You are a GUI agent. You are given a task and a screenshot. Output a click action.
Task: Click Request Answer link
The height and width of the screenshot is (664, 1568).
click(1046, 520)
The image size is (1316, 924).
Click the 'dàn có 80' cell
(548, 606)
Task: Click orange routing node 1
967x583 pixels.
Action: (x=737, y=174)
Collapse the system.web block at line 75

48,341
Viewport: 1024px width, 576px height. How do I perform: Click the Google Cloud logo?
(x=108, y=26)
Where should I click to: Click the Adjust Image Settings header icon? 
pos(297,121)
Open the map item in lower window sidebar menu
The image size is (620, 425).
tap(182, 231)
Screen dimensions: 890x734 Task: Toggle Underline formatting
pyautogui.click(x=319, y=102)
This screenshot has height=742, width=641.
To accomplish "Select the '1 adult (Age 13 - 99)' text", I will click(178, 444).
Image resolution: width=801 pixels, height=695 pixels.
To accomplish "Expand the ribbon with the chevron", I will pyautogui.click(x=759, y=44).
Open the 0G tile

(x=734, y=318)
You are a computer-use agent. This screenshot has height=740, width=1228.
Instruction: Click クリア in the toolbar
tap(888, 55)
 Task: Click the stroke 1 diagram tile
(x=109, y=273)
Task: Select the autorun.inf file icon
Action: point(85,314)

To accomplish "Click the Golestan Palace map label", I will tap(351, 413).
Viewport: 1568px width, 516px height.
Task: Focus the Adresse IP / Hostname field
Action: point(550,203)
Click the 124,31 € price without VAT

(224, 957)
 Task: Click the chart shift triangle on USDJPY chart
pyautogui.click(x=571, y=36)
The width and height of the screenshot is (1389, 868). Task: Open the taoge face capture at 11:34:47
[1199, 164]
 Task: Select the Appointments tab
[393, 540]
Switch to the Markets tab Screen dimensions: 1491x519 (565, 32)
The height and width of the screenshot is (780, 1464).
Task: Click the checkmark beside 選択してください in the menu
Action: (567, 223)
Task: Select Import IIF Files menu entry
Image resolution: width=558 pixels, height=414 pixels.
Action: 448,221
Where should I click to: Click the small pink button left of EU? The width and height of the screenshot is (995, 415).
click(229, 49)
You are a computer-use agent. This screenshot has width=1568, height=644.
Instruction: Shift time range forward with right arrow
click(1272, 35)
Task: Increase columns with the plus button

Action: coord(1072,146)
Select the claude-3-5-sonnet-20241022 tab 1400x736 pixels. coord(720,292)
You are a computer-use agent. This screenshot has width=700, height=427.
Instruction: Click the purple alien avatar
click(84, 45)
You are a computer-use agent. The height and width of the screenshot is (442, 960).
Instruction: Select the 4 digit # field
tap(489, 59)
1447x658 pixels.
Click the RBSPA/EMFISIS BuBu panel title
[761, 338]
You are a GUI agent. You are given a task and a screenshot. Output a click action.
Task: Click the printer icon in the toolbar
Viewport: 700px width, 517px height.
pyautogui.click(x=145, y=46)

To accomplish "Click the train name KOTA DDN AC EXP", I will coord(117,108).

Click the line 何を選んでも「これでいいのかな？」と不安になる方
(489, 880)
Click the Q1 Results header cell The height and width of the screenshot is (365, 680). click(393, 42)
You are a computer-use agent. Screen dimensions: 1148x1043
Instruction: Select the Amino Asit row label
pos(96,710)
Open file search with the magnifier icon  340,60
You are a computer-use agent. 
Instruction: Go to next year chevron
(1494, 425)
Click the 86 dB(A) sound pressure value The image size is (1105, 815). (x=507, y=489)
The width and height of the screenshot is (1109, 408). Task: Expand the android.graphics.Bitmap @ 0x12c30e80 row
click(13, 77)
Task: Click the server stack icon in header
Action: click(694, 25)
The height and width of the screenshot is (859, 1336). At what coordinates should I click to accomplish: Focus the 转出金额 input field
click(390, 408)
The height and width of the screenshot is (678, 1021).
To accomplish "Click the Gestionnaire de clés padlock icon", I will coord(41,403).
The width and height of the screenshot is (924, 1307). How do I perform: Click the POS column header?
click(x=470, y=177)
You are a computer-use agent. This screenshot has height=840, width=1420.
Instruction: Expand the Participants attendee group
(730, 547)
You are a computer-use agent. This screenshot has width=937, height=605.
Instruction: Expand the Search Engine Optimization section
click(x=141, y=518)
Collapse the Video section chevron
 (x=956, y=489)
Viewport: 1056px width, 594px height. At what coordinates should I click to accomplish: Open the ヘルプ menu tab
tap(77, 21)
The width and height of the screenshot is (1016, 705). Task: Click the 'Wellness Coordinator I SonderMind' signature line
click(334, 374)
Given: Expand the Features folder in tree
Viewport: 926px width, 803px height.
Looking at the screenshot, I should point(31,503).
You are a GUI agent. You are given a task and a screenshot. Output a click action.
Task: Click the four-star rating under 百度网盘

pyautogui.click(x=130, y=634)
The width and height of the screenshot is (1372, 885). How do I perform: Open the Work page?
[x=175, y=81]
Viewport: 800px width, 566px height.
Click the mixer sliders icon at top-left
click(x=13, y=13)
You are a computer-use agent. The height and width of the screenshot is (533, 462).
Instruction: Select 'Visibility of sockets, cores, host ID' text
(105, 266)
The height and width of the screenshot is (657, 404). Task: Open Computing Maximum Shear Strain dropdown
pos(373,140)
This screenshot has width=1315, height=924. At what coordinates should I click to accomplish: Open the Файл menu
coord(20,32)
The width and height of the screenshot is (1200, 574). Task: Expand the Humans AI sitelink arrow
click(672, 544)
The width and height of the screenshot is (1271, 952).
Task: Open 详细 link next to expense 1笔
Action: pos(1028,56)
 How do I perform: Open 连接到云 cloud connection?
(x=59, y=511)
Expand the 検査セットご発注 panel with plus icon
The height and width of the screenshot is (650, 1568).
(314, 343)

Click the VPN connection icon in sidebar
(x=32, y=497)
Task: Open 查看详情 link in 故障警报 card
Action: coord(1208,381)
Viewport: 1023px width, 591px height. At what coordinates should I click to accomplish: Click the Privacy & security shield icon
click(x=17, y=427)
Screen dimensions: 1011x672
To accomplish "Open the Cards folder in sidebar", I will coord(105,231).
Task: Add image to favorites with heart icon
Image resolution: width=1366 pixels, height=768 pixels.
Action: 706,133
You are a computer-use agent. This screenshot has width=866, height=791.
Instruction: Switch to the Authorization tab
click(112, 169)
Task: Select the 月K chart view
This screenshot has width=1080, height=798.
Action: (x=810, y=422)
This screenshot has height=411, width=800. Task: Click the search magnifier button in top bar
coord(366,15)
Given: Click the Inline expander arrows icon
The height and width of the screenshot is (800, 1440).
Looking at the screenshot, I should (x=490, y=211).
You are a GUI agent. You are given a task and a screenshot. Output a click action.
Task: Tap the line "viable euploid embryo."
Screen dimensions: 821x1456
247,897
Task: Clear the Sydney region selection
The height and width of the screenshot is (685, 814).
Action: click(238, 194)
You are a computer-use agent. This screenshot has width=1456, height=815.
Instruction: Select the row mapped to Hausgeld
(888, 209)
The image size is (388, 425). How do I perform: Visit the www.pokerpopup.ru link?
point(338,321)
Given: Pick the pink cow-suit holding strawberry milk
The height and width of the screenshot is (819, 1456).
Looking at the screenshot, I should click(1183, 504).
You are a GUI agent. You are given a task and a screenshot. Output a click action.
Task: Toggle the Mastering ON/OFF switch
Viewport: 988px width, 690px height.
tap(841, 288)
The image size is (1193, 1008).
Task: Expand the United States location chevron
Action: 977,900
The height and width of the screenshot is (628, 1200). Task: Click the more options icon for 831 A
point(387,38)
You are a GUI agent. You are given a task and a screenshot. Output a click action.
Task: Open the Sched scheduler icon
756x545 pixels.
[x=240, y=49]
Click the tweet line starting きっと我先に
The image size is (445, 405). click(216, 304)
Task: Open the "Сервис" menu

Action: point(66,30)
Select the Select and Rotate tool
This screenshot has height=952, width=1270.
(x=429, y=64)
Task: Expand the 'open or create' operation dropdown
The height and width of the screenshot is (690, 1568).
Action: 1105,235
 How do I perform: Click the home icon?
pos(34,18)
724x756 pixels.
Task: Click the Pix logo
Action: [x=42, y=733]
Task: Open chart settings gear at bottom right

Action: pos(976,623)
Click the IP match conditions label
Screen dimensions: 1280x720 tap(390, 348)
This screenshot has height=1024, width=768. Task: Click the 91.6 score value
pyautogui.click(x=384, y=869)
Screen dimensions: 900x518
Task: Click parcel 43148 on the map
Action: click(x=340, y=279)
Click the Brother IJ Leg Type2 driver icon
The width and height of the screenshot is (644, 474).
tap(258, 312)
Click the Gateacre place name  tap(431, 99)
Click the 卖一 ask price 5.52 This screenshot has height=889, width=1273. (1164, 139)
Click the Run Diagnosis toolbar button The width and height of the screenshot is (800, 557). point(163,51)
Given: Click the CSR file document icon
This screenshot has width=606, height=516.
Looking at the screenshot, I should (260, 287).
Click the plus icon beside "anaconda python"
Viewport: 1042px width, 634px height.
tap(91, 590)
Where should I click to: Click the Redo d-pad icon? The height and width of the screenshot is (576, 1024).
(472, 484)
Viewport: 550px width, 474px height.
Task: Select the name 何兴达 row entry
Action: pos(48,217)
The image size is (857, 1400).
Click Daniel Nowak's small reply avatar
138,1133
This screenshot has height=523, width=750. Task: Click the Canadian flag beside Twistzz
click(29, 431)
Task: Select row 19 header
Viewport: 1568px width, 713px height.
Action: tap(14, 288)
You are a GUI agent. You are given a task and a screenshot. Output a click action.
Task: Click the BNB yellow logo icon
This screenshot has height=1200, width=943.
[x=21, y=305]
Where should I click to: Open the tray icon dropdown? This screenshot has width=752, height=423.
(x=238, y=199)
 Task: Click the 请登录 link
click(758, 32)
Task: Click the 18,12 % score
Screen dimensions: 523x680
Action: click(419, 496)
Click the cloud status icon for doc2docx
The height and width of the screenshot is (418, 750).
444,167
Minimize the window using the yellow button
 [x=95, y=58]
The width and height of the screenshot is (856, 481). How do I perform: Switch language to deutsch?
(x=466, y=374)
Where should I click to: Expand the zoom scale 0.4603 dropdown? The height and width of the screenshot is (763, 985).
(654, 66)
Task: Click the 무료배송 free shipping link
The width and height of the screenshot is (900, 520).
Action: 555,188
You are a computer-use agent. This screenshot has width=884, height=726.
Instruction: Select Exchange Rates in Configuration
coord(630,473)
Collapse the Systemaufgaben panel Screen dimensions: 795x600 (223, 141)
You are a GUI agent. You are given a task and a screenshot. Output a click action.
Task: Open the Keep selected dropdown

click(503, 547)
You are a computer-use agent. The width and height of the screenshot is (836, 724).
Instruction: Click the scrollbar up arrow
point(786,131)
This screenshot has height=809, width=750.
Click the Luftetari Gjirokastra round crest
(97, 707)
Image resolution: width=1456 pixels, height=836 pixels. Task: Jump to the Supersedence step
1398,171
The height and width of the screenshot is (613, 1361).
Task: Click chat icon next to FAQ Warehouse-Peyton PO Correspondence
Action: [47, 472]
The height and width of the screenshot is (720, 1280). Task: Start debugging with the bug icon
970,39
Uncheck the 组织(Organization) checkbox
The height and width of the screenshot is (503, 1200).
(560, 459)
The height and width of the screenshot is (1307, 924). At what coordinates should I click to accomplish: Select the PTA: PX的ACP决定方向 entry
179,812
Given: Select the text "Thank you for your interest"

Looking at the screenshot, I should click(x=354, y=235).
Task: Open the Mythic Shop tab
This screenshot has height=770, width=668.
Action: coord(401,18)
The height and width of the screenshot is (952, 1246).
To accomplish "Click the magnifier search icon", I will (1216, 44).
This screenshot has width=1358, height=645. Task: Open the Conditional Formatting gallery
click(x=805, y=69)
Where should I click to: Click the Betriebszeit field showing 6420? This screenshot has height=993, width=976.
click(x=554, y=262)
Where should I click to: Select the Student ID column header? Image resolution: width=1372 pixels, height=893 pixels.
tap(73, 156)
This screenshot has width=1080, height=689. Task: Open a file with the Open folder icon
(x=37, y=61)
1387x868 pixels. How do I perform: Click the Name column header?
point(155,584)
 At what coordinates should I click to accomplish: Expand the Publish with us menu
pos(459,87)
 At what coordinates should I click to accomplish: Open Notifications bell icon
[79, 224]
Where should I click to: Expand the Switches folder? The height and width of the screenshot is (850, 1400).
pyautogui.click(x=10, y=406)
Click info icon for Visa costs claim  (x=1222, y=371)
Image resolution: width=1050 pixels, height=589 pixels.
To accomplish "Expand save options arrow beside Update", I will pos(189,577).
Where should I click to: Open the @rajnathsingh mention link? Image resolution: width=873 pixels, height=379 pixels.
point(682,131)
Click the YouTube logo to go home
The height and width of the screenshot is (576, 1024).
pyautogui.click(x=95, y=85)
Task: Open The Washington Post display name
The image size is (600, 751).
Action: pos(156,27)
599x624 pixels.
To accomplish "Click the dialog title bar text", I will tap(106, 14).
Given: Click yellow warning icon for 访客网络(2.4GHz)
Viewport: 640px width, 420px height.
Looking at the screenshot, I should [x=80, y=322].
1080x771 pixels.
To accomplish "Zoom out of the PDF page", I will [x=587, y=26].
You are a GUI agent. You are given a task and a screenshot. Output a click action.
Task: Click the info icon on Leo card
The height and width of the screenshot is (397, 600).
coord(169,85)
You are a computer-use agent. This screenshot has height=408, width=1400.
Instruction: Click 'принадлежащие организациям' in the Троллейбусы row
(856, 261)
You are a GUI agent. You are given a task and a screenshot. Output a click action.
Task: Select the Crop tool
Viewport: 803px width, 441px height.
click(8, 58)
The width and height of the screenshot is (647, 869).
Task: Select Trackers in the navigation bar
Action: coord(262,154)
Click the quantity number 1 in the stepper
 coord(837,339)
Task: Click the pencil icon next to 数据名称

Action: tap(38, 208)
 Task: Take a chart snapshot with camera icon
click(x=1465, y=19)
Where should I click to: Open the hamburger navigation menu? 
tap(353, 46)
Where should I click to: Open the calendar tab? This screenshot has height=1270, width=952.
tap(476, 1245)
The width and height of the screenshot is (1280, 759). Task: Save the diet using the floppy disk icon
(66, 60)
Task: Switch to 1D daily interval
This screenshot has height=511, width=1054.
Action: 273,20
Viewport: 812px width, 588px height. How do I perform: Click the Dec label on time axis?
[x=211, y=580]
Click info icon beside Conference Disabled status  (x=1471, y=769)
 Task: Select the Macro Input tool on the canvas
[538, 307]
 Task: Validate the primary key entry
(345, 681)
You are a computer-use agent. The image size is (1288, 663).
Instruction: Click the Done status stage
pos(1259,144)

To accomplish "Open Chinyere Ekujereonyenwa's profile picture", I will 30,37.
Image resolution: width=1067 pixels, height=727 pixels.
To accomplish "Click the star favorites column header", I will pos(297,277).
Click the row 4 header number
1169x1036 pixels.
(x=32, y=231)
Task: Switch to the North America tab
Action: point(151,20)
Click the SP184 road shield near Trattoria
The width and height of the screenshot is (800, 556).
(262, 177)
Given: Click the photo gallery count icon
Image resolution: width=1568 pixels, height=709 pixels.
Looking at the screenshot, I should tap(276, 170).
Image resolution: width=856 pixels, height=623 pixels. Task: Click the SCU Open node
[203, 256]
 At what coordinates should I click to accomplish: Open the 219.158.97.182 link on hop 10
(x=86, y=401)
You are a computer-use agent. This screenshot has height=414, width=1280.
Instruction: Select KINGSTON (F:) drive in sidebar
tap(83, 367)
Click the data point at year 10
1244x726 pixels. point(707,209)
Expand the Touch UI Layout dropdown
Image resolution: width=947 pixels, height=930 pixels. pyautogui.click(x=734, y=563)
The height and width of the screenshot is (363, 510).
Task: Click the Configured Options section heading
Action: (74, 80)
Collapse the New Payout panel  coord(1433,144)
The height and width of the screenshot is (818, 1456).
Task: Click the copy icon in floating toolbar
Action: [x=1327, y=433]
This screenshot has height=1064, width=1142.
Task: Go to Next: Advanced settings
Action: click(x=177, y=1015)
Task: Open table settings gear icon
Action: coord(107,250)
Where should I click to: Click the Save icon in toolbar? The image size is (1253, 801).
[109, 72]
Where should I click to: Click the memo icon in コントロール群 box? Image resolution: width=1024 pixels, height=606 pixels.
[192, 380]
--- --- ---
◆ Your assignment
Return each line from the entries above that includes "info".

◆ Answer below
Click info icon for Visa costs claim  (x=1222, y=371)
Task: Click the info icon on Leo card
Click info icon beside Conference Disabled status  (x=1471, y=769)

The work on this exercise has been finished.